> _Directive 1_:
Could you turn the entries, from their start through the line containing "click(x=425, y=32)" (both ends included), into a JSON list of strings with one string per line and blank lines left out?

***** Excerpted passage

GW2 is really different by not being that kind of MMO. You don’t do that kind of grind, there are a lot of things you can do just by playing casually. In that context, don’t you think the grind statement in the manifesto has already been fulfilled?
Sorry that I have to provide a basic English lesson here, but this had NOTHING to do at all with the definition of grind. It does have to do with the definition of fun. Obviously to anyone, fun is subjective. No game can make something fun for EVERYONE. It’s not possible. There’ll always be someone who finds something unfun that others find fun, so the subject if fun is not on trial here.
That leaves us with grind. Grind has lots of different definitions. Therefore, I don’t try to define it once it’s ALREADY defined in a piece of writing. That’s because it’s up to the writer to define how he’s using it. That was done here. It’s very specific and it’s very obvious. The only people who can say otherwise are people who are trying to overlay their definition of grind over the type of grind that Colin is talking about. There’s no mystery here. Most people get this. The people who don’t are starting off with an attachement to what they think grind is.
If Colin says: In most games there’s this boring grind to get to the fun stuff, then when he mentions grind a few seconds later, he’s talking about that grind. The boring grind to get to the fun stuff. He’s not talking about gear or end game. He’s talking about the boring grind to get to the fun stuff.
You don’t have to be an editor to understand this. You shouldn’t have to be an editor. The ONLY people who say it means otherwise are people taking it out of context.
The more you post about it, the more obvious the truth becomes. Feel free to keep going.
your reading comprehension is terrible, read what i wrote, not what you think i wrote
this isn’t so much a basic English lesson as a rant that doesn’t address any of the points.
if this is the quality of your lessons, I’m glad your not employed as a teacher.
He does not define grind, if you look at my post you can see several instances of the definition of grinding in this context, unless your arguing hes using the definition “To crush, pulverize, or reduce to powder by friction” or similar then its clear hes using the definition i cited from 3 separate sources. that is the definition PERIOD. he uses combat as an example of grind not the definition. he broadly referred to grind in other games. as what you do to get to the fun stuff. that is also not the definition of grind, it is a statement of where you find grind in other games.
if fun is subjective that means gearing and endgame can be fun too, understand?
that means when hes talking about grinding to get to the fun stuff hes also talking about fun in those instances. and any other instance where there may be a grind to get to the fun stuff, he does not at any point in the video state he is excluding areas of the game from this statement. you are projecting that.
where are the sources you cite? do they even exist? you repeatedly state you have them on hand yet when i asked you for them you have failed to provide them. if you have the links please do post them.

**********
***** Extracted information

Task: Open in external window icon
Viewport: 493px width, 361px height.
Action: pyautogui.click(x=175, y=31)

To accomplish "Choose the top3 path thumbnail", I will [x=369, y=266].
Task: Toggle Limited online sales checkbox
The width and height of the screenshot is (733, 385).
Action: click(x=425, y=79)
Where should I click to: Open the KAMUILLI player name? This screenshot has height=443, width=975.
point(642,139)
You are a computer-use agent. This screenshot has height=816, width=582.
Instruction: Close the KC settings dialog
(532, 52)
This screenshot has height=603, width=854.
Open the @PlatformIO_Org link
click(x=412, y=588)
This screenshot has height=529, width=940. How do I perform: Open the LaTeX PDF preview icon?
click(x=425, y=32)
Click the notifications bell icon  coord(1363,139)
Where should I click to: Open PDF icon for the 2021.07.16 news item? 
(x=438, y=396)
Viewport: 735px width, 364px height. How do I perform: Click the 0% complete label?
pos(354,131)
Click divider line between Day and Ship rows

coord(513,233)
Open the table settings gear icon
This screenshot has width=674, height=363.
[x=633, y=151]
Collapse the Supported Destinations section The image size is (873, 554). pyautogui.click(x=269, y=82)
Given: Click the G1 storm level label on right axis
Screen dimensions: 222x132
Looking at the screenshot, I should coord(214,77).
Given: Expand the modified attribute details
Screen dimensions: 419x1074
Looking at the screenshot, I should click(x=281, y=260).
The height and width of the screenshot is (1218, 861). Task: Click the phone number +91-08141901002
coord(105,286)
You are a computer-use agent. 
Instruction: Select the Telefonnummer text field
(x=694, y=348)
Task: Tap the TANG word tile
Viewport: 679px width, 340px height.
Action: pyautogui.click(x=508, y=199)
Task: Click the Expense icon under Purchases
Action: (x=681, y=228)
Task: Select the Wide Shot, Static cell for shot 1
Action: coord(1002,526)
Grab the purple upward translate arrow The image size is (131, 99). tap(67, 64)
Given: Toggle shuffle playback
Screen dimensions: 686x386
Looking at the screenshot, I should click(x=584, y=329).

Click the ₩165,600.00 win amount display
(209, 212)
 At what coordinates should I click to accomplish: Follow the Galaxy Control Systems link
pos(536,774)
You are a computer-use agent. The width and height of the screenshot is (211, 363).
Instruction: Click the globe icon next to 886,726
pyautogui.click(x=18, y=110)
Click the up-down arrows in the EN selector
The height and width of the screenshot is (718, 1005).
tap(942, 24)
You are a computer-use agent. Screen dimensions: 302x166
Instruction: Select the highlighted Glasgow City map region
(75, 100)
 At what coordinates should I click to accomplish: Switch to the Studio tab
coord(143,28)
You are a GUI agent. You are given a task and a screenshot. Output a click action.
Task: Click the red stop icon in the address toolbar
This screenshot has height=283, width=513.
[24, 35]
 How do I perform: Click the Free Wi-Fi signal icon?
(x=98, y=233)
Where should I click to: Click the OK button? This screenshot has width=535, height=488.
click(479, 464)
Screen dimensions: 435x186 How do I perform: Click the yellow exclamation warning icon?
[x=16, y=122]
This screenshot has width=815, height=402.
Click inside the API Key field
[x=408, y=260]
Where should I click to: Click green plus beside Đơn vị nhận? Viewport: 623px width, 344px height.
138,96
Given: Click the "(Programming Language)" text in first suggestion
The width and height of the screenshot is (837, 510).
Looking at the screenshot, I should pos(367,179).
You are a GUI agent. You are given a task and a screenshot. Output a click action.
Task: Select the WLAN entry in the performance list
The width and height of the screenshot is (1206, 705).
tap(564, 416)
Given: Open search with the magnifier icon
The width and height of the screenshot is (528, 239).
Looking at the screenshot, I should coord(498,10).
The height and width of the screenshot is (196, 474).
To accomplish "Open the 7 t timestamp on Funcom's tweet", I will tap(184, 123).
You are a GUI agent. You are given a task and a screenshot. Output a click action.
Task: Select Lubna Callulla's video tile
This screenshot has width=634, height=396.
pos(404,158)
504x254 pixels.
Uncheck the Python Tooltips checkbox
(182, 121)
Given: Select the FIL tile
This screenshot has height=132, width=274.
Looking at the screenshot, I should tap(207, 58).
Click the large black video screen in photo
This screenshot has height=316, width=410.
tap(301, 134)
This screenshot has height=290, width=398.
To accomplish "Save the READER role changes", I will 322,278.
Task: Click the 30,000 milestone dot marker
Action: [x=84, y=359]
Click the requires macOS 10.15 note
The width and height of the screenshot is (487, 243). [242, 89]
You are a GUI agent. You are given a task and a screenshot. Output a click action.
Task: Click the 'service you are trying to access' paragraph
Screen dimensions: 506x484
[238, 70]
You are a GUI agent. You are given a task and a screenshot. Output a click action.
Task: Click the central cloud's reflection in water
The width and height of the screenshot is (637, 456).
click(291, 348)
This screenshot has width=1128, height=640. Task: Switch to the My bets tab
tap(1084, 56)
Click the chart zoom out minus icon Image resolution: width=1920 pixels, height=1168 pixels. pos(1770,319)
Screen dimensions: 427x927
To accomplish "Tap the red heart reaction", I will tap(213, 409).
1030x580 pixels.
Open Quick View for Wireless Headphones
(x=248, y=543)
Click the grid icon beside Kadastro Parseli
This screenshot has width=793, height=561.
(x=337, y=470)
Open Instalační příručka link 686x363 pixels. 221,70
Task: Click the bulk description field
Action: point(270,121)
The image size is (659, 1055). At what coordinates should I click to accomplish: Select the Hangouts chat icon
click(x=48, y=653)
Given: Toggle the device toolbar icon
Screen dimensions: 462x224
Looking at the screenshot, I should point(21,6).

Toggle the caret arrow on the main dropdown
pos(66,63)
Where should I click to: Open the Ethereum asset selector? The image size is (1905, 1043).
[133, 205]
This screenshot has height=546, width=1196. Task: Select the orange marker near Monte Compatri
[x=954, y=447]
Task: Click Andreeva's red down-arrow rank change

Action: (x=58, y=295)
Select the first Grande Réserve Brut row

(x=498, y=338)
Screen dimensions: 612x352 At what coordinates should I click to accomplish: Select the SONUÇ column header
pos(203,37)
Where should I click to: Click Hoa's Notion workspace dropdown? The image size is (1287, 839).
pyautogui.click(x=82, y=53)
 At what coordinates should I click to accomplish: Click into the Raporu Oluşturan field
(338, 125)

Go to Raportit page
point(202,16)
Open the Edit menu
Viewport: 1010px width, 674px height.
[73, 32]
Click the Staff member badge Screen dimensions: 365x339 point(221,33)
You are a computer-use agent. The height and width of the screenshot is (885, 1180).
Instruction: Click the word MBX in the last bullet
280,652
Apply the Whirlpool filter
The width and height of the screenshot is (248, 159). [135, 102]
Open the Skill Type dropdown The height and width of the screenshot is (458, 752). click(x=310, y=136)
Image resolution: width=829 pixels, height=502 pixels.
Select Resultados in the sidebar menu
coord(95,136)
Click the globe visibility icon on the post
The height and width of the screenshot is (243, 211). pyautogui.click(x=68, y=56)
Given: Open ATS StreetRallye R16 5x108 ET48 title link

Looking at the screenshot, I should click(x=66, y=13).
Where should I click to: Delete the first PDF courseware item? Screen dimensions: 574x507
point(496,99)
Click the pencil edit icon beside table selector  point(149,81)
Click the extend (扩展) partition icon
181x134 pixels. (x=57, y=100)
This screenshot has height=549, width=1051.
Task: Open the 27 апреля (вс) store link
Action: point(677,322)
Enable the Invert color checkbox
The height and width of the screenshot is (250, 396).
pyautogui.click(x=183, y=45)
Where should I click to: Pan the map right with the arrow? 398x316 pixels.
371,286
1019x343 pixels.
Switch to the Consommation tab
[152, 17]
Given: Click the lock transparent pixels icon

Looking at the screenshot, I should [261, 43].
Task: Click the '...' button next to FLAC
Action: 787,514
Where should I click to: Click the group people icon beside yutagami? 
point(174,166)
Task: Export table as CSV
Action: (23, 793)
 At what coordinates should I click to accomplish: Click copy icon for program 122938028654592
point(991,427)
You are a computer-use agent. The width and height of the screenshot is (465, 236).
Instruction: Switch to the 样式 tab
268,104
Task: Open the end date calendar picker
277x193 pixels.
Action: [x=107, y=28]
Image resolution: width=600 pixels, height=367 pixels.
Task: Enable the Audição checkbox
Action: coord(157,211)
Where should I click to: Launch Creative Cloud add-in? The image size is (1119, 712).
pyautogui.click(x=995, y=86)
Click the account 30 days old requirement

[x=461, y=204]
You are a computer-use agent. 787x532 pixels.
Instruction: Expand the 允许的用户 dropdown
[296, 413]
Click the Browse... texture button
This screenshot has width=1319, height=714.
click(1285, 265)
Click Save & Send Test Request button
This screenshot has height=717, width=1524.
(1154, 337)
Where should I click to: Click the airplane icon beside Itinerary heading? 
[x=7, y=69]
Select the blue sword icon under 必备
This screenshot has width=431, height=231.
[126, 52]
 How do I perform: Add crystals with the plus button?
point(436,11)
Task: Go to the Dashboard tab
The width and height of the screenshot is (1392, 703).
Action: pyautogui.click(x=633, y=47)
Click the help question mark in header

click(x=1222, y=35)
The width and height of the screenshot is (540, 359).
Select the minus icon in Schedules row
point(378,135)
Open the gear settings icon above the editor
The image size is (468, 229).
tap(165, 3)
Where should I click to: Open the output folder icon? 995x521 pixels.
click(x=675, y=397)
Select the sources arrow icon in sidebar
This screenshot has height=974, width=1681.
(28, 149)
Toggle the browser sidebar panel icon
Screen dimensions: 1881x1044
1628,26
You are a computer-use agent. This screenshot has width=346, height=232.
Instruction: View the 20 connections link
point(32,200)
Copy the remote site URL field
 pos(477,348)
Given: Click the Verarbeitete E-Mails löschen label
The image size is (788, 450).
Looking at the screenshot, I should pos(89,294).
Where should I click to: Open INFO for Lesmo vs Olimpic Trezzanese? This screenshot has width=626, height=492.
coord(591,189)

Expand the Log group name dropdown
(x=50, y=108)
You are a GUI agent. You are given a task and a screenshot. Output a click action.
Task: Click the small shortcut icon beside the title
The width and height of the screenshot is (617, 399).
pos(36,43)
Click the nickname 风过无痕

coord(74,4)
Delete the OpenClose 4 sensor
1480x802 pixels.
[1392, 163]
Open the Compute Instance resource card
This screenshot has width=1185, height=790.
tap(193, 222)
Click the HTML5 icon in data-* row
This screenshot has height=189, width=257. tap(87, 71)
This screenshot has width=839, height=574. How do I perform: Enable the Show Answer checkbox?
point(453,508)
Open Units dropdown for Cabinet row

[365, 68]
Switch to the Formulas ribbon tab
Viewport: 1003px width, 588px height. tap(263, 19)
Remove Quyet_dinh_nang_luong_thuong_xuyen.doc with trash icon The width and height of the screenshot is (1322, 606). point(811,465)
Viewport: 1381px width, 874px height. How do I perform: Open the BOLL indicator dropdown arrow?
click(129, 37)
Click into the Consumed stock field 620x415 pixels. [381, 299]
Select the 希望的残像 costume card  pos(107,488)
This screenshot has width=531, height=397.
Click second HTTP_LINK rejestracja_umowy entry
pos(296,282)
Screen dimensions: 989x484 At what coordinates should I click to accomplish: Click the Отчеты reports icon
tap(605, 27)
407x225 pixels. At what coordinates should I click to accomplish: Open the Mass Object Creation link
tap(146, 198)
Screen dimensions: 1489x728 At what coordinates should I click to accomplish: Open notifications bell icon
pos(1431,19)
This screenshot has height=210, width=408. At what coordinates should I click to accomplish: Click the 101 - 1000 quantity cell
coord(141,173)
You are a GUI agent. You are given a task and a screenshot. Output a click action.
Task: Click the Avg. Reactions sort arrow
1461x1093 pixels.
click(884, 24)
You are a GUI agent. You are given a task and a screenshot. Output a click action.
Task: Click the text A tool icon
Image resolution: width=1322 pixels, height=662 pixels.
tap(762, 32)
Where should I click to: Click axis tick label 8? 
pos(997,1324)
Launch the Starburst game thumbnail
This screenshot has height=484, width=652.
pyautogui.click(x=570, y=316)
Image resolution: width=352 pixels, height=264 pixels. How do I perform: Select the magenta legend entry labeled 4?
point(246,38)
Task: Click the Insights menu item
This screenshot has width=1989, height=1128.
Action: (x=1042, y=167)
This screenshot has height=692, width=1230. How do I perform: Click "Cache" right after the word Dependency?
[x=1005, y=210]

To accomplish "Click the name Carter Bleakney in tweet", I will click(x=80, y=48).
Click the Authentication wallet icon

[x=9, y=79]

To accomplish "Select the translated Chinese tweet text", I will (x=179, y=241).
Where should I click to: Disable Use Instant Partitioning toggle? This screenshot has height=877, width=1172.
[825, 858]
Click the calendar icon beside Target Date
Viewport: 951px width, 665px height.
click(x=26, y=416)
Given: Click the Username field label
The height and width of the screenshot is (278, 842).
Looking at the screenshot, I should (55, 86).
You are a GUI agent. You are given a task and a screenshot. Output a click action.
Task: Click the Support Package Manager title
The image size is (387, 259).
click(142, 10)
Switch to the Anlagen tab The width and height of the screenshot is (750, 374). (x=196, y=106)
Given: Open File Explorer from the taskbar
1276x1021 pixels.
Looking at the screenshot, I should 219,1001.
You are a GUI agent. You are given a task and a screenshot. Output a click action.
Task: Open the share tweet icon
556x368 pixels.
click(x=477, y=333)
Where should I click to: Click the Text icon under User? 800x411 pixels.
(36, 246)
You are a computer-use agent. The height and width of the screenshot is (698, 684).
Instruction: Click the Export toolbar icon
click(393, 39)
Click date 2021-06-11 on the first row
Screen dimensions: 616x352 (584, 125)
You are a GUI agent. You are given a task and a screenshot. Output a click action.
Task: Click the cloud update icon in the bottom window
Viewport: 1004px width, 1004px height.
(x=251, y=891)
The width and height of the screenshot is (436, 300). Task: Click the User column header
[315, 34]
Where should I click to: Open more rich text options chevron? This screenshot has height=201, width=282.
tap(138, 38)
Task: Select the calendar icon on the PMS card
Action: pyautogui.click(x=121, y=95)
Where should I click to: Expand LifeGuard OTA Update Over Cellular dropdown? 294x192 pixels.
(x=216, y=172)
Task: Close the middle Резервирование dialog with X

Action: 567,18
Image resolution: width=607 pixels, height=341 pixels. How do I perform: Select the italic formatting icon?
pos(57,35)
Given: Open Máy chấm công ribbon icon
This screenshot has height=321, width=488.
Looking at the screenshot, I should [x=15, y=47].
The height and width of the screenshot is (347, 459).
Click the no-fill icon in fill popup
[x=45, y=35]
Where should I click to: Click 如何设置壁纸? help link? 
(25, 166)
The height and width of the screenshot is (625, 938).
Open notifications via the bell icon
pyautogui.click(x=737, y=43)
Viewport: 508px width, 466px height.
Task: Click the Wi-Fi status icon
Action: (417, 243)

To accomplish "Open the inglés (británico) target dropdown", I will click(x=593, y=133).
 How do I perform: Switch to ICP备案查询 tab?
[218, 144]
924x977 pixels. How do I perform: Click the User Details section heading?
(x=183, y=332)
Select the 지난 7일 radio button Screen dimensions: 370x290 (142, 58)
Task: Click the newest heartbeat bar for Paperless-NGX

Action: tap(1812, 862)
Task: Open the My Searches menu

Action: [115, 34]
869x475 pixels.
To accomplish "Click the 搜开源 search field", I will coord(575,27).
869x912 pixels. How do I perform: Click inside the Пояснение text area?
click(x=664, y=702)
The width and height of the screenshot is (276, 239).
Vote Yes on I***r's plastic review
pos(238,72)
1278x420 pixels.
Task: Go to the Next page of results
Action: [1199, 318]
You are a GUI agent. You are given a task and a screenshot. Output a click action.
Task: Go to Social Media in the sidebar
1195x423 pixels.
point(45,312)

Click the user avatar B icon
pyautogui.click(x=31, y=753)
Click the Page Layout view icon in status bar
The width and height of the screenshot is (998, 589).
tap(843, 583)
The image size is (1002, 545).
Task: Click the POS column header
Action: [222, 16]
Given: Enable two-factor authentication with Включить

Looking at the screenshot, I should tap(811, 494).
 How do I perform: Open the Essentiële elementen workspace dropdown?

**********

> _Directive 2_:
Can you go on with the forum argument over what grind means in the GW2 manifesto, picking up right after its last post?

> _Task output 1_:
[
  "Task: Open in external window icon",
  "Viewport: 493px width, 361px height.",
  "Action: pyautogui.click(x=175, y=31)",
  "To accomplish \"Choose the top3 path thumbnail\", I will [x=369, y=266].",
  "Task: Toggle Limited online sales checkbox",
  "The width and height of the screenshot is (733, 385).",
  "Action: click(x=425, y=79)",
  "Where should I click to: Open the KAMUILLI player name? This screenshot has height=443, width=975.",
  "point(642,139)",
  "You are a computer-use agent. This screenshot has height=816, width=582.",
  "Instruction: Close the KC settings dialog",
  "(532, 52)",
  "This screenshot has height=603, width=854.",
  "Open the @PlatformIO_Org link",
  "click(x=412, y=588)",
  "This screenshot has height=529, width=940. How do I perform: Open the LaTeX PDF preview icon?",
  "click(x=425, y=32)"
]

> _Task output 2_:
Being an editor has nothing to do with this, as i stated before that has ZERO bearing on this discussion, it does not support your arguments despite what you may think. it actually gives the appearance that your arguments cant stand on their own merit so you need to use that as a crutch. to attempt to convince readers you may know what your talking about. i have yet to see any evidence that you are a reliable authority on this in even the most miniscule sense of the term. so kindly stay on topic and stop giving irrelevant details of your personal life to strangers on the internet
If you’d said you were a Lexicographer that might have had some bearing on this but your not. so i will reiterate; look in the dictionary, you will find something similar to the examples i gave.
Repeatedly broadly stereotyping everyone who disagrees with you isn’t helping your argument, it just makes you look petulant.
Your attempts to derail this topic into arguments on semantics aside the OP is correct in the 3 statements indicating that the design philosophy has veered sharply, this is easily seen in the repeated use of monotonous repetitive tasks that you have to grind through to progress living story meta achievements which are further exacerbated by time gating.
Sorry that I have to provide a basic English lesson here, but this had NOTHING to do at all with the definition of grind. It does have to do with the definition of fun. Obviously to anyone, fun is subjective. No game can make something fun for EVERYONE. It’s not possible. There’ll always be someone who finds something unfun that others find fun, so the subject if fun is not on trial here.
That leaves us with grind. Grind has lots of different definitions. Therefore, I don’t try to define it once it’s ALREADY defined in a piece of writing. That’s because it’s up to the writer to define how he’s using it. That was done here. It’s very specific and it’s very obvious. The only people who can say otherwise are people who are trying to overlay their definition of grind over the type of grind that Colin is talking about. There’s no mystery here. Most people get this. The people who don’t are starting off with an attachement to what they think grind is.
If Colin says: In most games there’s this boring grind to get to the fun stuff, then when he mentions grind a few seconds later, he’s talking about that grind. The boring grind to get to the fun stuff. He’s not talking about gear or end game. He’s talking about the boring grind to get to the fun stuff.
You don’t have to be an editor to understand this. You shouldn’t have to be an editor. The ONLY people who say it means otherwise are people taking it out of context.
The more you post about it, the more obvious the truth becomes. Feel free to keep going.
your reading comprehension is terrible, read what i wrote, not what you think i wrote
this isn’t so much a basic English lesson as a rant that doesn’t address any of the points.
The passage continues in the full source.